11.30 3x3 pb single. 14.04 3x3 pb average


----------



## abunickabhi (May 27, 2022)

Puzzlerr said:


> 11.30 3x3 pb single. 14.04 3x3 pb average


Nice, what was your previous PB?


----------



## Puzzlerr (May 29, 2022)

abunickabhi said:


> Nice, what was your previous PB?


single was 11.50-ish and average was 14.38 I think


----------



## Puzzlerr (Jul 2, 2022)

Been a while but I have a few updates, new pb average: 13.42 over a half second jump from my last one. 
I have also gotten the xman wingy skewb v2 and have gotten into skewb, my best average is 8.71 and single is 4.86.
I normally average about 11 seconds. I also went to a 4 day camp where I impressed everyone and met another cuber.
I also taught a lot of people. Most of them only understood the first layer. I taught a few people up to second layer. And there was one person who is an actual genius and learned the whole thing in 2 days, and I'm bad at teaching so that's impressive.


----------



## Puzzlerr (Jul 11, 2022)

anyone know a good place to learn sarahs advanced for skewb?


----------



## cuberswoop (Jul 11, 2022)

Puzzlerr said:


> anyone know a good place to learn sarahs advanced for skewb?


Webiste:




__





Sarah's Cubing Site — Skewb — My Method


Speedcuber Sarah Strong's collection of Rubik's Cube algorithms.



sarah.cubing.net




Printable version:


https://sarah.cubing.net/skewb/skewb-guide.pdf


----------



## Puzzlerr (Jul 22, 2022)

Skewb pb ao100- 9.32
skweb pb ao5- 6.47 (5.67, 8.76, 7.30, 5.01, 6.45)
skewb pb single- 2.57 ( R L' B' U' R U B')

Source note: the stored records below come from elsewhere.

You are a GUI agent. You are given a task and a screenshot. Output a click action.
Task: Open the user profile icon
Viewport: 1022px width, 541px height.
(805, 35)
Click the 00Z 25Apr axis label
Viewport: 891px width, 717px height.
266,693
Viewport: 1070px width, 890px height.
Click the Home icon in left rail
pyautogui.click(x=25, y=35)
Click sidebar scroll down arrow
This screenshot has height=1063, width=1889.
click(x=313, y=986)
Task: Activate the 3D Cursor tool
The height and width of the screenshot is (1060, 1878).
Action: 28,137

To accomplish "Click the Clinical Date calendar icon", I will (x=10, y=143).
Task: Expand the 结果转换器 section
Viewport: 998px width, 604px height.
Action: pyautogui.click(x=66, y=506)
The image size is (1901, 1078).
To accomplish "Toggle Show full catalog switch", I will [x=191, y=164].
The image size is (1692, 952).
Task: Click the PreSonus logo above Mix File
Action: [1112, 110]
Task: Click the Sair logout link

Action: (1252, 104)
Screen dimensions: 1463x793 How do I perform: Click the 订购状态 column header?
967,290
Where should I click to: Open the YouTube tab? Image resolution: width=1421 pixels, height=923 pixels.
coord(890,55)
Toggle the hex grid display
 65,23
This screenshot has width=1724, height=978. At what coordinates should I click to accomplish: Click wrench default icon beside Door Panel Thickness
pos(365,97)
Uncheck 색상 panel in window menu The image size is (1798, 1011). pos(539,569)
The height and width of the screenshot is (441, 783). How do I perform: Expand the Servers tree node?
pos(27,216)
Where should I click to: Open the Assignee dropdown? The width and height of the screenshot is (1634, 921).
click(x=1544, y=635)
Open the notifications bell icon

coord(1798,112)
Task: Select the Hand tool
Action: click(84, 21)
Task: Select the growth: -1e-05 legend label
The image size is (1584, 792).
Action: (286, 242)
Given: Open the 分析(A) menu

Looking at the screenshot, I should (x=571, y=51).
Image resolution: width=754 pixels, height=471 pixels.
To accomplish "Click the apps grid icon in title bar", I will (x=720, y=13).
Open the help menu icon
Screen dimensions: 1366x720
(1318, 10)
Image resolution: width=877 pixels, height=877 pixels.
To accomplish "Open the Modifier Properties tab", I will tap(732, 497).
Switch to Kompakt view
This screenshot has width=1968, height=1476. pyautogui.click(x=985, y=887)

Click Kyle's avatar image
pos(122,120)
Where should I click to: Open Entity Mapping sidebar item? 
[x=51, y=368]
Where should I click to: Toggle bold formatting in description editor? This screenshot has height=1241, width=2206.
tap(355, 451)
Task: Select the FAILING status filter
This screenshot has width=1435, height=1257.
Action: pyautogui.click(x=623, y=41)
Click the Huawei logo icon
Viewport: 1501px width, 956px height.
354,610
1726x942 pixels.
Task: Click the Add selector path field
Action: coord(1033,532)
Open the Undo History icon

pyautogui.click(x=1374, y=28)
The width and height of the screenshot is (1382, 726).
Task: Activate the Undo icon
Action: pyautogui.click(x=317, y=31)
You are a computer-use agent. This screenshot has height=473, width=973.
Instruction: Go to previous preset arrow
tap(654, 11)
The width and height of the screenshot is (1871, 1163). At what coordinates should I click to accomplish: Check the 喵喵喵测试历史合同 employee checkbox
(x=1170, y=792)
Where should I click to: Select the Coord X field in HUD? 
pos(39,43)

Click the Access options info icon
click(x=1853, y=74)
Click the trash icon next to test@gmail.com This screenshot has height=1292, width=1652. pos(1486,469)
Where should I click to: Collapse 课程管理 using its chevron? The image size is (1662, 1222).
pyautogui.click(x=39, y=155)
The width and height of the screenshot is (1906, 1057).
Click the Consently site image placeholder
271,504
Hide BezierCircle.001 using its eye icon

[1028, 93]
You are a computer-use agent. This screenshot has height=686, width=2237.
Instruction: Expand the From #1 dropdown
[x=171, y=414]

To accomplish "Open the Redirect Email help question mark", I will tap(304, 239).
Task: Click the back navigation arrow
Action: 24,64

I use sarahs intermediate btw


----------



## Puzzlerr (Jul 31, 2022)

I ordered some mystic lube and the new rsm maglev pyraminx
OH yeah, and more importantly



Another cubicle hoodie


----------



## Puzzlerr (Aug 5, 2022)

I'm trying to become color neutral, working on red first. So I'm just going to do a ton of solves on red only
So far my first average of 5 is 24.07 (compared to my usual 16-18 second average) 
my best single so far is 15.74


----------



## Filipe Teixeira (Aug 5, 2022)

go for it! you can do it!
we BELIEVE in yoooooooooooooooooooooou


----------



## Puzzlerr (Aug 23, 2022)

I GOT A SUB 10!!!!!!!!!!!!!!!!!!!!!!!!!!! 9.67!!!! IT WAS A LAST LAYER SKIP
9.61 D' R2 B2 L2 D2 B2 D F2 D' B2 R2 D B L B' F' L B2 F' L D' 
im trying to figure out what i did to get the last layer skip


----------



## Puzzlerr (Aug 23, 2022)

is there a way to quickly figure out what i did? I didnt record it
also if anyone want to try and figure it out i used white cross


----------



## IsThatA4x4 (Aug 23, 2022)

Puzzlerr said:


> is there a way to quickly figure out what i did? I didnt record it
> also if anyone want to try and figure it out i used white cross


Well I tried for a bit and can't work it out, I suggest trying every possible cross solution you might've done, thinking about what you would be looking for in a solve, and if you try speedsolving the scramble again, you might be able to recreate it.
I did this before on my first sub-10 (a 9.15), and I came to the conclusion it was a misscramble, this could be what happened.


----------



## Puzzlerr (Aug 23, 2022)

IsThatA4x4 said:


> Well I tried for a bit and can't work it out, I suggest trying every possible cross solution you might've done, thinking about what you would be looking for in a solve, and if you try speedsolving the scramble again, you might be able to recreate it.
> I did this before on my first sub-10 (a 9.15), and I came to the conclusion it was a misscramble, this could be what happened.


okay thank you!


----------



## Puzzlerr (Aug 23, 2022)

I JUST GOT ANOTHER SUB 10!!
but my stupid space bar didn't work so i got an 11.70

this sub 10 was full step and probably about 9.7
R F D' R2 U2 D B F2 U' R2 U L2 D2 F2 U L2 D2 L2 F' L


----------



## Puzzlerr (Aug 23, 2022)

z2 y
U R' F D F' D Y' U' R' U R2 U' R' U' R U' R' U R U' R' L' U L Y' U2 R U R' (left sexy move x3) F(sexy move) U perm
i had amazing look ahead


----------



## Puzzlerr (Aug 23, 2022)

new pb average as well: 
Generated By csTimer on 2022-08-23
solves/total: 5/5

single
best: 12.18
worst: 16.85

mean of 3
current: 14.29 (σ = 2.37)
best: 13.00 (σ = 0.83)

avg of 5
current: 13.56 (σ = 0.50)
best: 13.56 (σ = 0.50)

Average: 13.56 (σ = 0.50)
Mean: 13.94

Time List:
1. 13.86 D' B2 U' L' F' U' F' U' F2 D L2 B2 U' R2 B2 D L2 U' B L2 
2. 12.98 R U2 L2 B R2 D2 F' L2 F2 R2 U2 B' F U' B2 R F2 L2 U' R B 
3. 13.83 B2 L2 U2 F2 D' F2 R2 D L2 F2 U R' B' R2 B2 D2 R' U2 R2 B' R' 
4. 12.18 L2 B2 D' B2 D U2 R2 U F2 U2 F2 R B D2 L U' R' F' U2 R' D' 
5. 16.85 U2 B2 F2 R2 D2 F2 D' F2 U2 L2 R2 F' U2 B' D' U2 B2 L D R B


----------